EXERCISE → Set down exactly the lines below, starting at the one that contains "Given: Click the" and ending at the one that contains "This screenshot has width=1024, height=616.", with both of those lines included and nothing else.

DATA RECORDS →
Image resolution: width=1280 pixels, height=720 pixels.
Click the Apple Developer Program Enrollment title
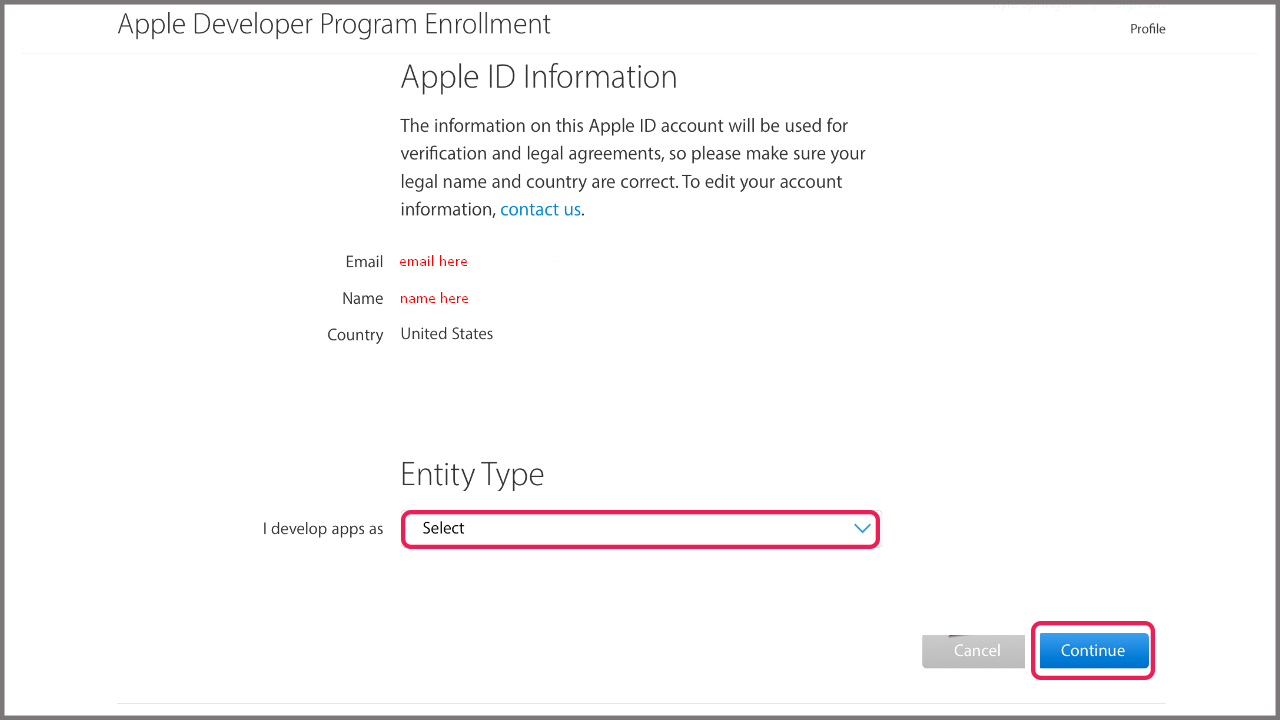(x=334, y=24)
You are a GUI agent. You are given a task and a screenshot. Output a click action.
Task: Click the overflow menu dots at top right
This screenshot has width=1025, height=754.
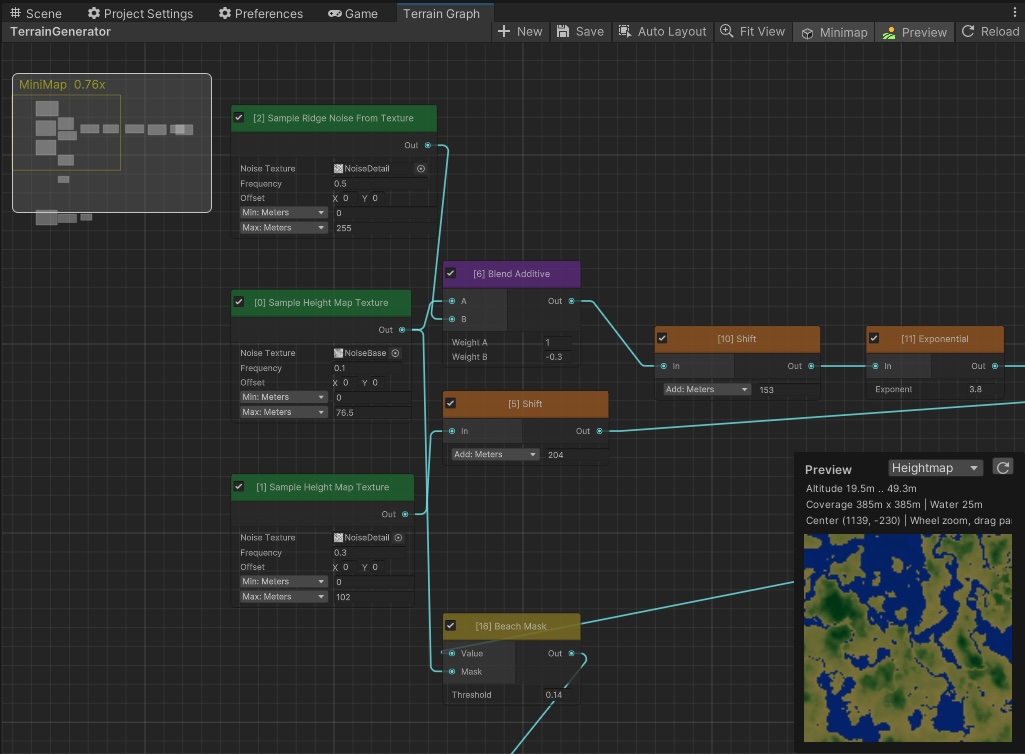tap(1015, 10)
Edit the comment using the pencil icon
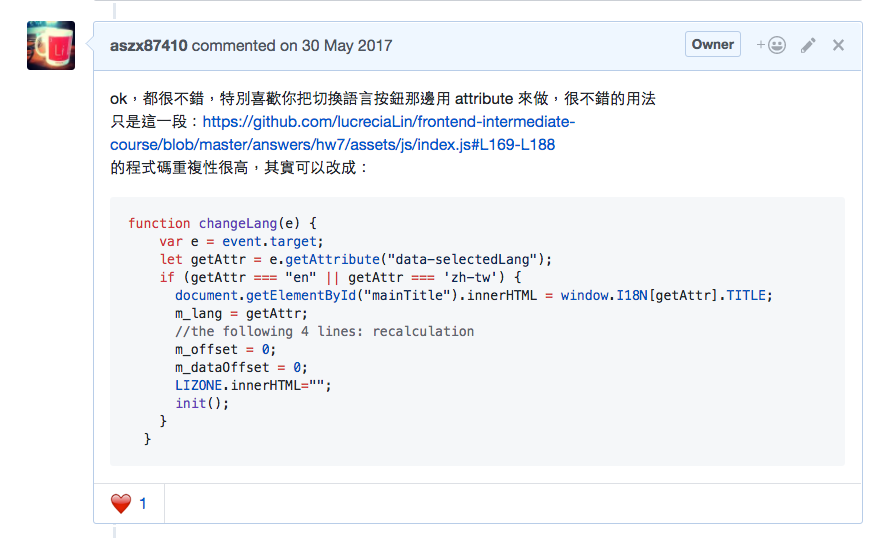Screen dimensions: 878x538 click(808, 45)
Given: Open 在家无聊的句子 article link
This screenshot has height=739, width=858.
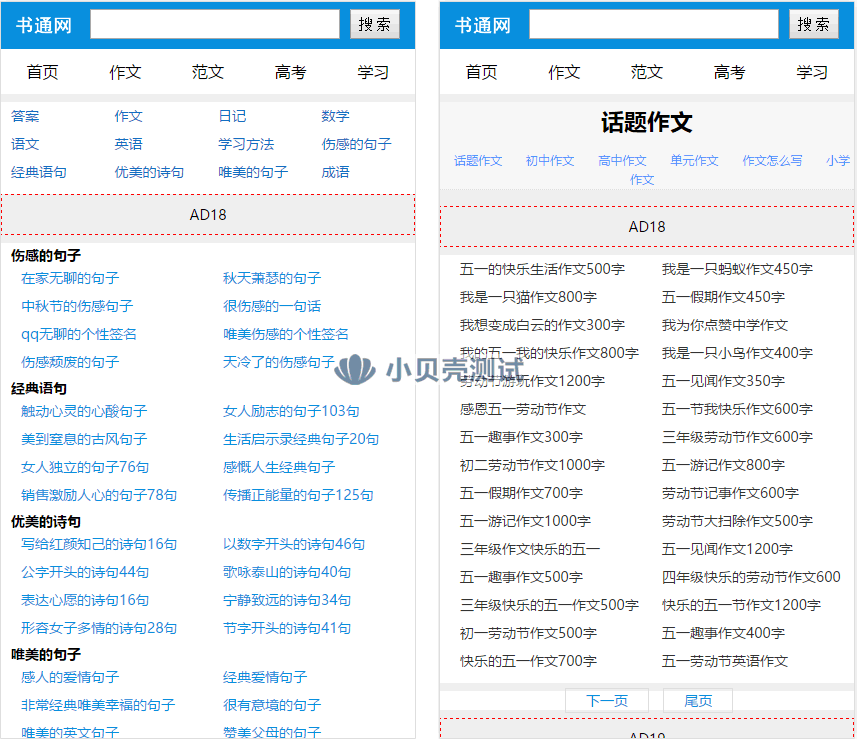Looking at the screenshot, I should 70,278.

==

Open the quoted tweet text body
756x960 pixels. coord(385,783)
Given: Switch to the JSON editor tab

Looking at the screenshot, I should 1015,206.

--

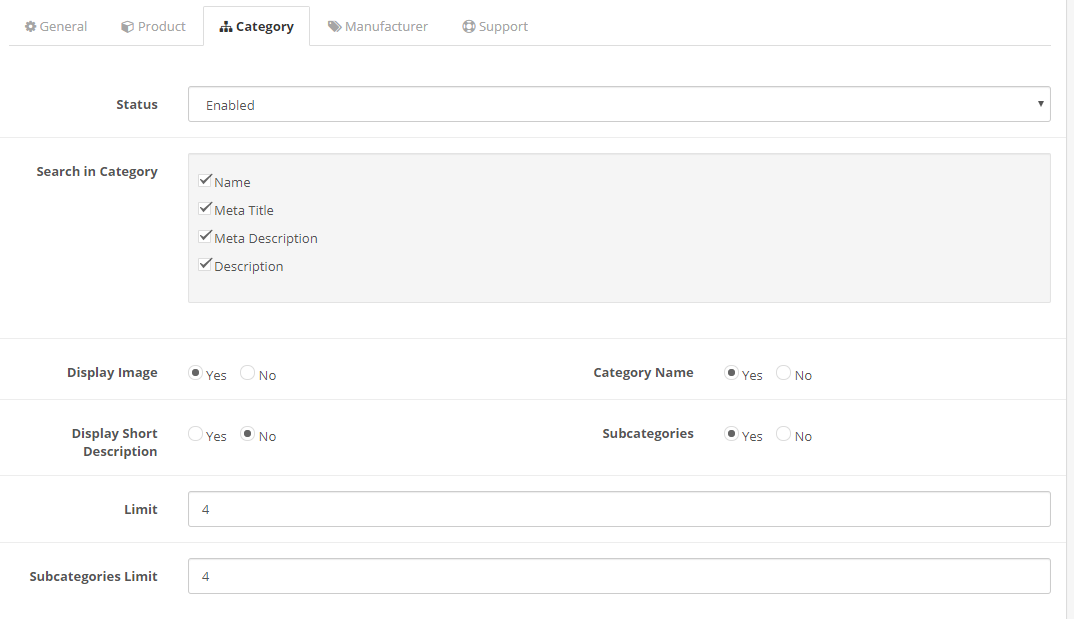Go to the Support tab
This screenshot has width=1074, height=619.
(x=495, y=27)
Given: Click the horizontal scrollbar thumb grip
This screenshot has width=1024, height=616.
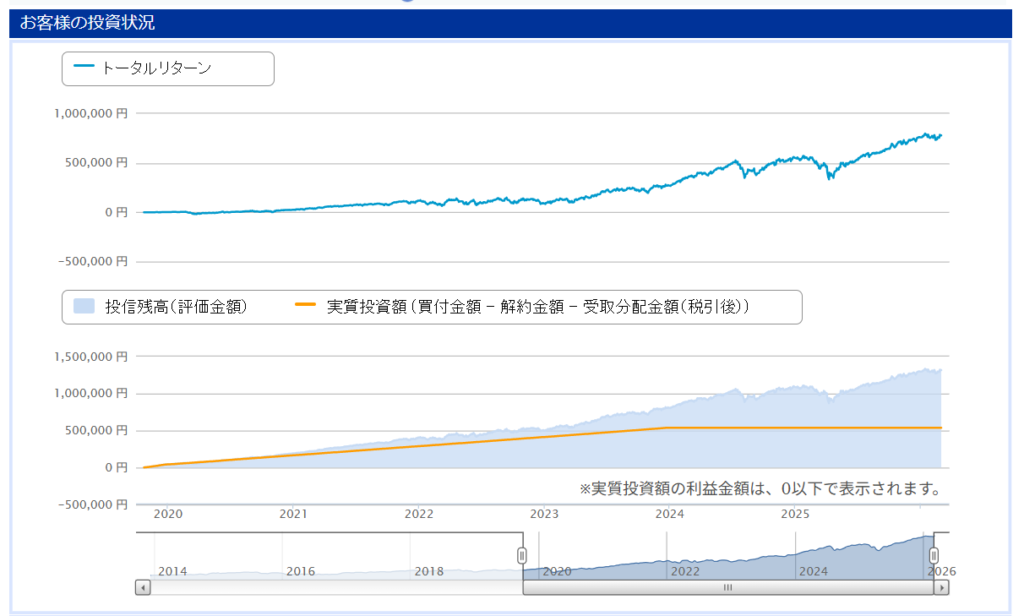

EXERCISE RESULT →
Given: Click the horizontal scrollbar thumb grip
This screenshot has width=1024, height=616.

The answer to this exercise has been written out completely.